The input START
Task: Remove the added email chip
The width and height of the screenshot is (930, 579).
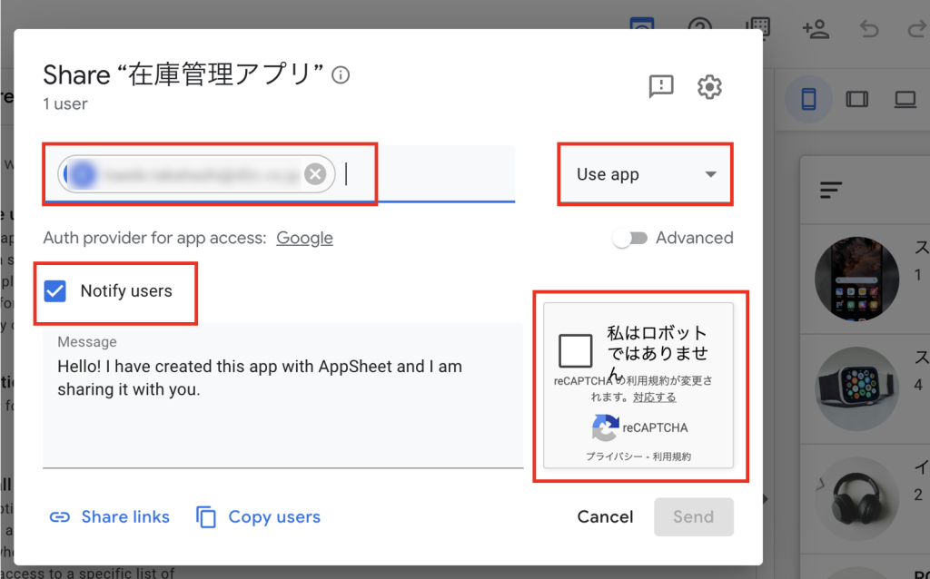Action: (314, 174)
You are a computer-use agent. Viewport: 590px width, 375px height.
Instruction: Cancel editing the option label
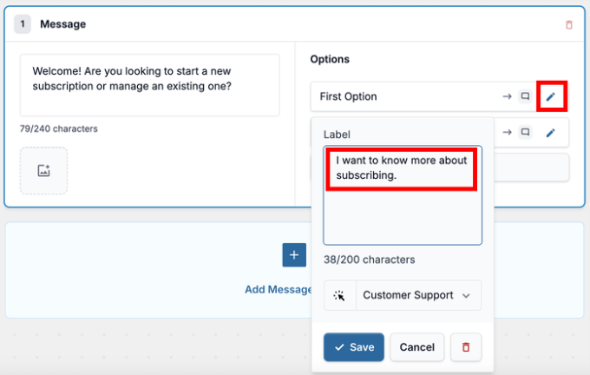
The input END
Task item. Omit every picture while transcribing the records above exactly.

Result for this exercise.
Task: Remove the added email chip
The width and height of the screenshot is (930, 579).
Action: (314, 174)
You are a computer-use agent. Viewport: 590px width, 375px height.
Instruction: Cancel editing the option label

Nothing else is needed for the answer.